Позже я спустила ему в подвал одеяло и подушку, и увидев столь забытые и прежде необходимые для себя постельные принадлежности он несколько минут сидел сгорбившись, прижимая к груди подушку, укачивая ее словно малое дитя и вдыхая ее свежеть.
— Я так давно не спал в постели. — Печально признался он.
— Спокойной ночи, Януш. — тихо сказала я и вышла, оставив его наслаждаться минутами долгожданно комфорта.
— Спокойно ночи.
На следующее утро, я предупредила Еву о нашем новом служащем. Она помогла Янушу принять ванную, подстригла косматые волосы и принесла чистую одежду. Когда он вновь обрел человеческий вид, я едва не расплакалась, передо мной стоял интеллигентный человек, с прекрасными манерами. Только его худоба все еще выдавала в нем вчерашнего узника гетто.

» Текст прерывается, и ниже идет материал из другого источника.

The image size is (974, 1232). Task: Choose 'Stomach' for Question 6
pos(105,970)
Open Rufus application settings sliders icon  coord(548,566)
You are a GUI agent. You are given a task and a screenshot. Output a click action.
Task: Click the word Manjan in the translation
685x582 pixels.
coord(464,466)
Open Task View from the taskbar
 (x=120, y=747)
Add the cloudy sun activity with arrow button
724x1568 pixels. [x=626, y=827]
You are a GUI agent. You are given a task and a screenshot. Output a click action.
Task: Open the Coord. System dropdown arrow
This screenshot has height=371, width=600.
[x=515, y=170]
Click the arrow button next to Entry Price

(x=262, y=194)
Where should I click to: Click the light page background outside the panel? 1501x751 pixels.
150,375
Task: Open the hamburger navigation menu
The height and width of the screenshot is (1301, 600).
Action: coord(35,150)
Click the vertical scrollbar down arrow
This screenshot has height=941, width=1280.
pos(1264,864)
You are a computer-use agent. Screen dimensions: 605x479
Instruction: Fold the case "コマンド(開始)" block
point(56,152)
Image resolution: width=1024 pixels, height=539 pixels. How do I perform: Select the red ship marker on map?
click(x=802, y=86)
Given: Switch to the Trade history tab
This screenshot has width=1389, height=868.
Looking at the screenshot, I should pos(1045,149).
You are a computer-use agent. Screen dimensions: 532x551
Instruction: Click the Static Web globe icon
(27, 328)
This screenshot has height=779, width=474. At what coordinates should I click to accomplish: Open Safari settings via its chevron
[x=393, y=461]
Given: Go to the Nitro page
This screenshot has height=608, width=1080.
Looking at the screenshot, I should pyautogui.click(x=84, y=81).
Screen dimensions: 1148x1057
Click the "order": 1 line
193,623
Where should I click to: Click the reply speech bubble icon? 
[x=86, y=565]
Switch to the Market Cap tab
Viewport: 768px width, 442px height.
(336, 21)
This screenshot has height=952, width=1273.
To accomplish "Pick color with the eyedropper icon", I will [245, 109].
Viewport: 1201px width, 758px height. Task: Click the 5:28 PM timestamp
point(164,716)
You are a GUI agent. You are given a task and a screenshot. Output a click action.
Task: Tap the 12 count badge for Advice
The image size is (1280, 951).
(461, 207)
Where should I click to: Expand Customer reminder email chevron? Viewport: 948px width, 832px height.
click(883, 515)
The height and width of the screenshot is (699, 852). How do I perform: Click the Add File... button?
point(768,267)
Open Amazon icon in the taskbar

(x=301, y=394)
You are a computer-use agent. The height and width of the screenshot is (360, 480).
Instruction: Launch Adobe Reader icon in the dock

В тот же день, я пришла к Генриху. Как обычно он работал в своем кабинете. Когда я вошла, он поднял голову, видимо ожидая увидеть кого-то другого, но узнав меня, тепло улыбнулся.
Привыкая к зародившейся между нами близости, я подошла и села к нему на колени. Он обнял меня и нежно поцеловал, будто мы на самом деле были мужем и женой.
— Как ты спала? — ласково спросил он.
— Хорошо.
— Ты ночью просыпалась?
Я вздрогнула, может он уже знает все, что случилось этой ночью? Видел Януша, и ждет момента, когда я заговорю, чтобы обличить мой обман. Я с улыбкой посмотрела ему в глаза, и прижалась щекой к его щеке.
— Я думаю… вернее может быть… если ты позволил бы мне… — я почувствовала как напряглись его руки, и поспешила продолжить. — Александру нужен учитель.
— Учитель? — заметно расслабившись переспросил Генрих, он видимо ожидал другого ответа.
— Да.
Он задумался.
— А где мы его найдем? Кто пойдет учить еврейского ребенка? Это же верная смерть!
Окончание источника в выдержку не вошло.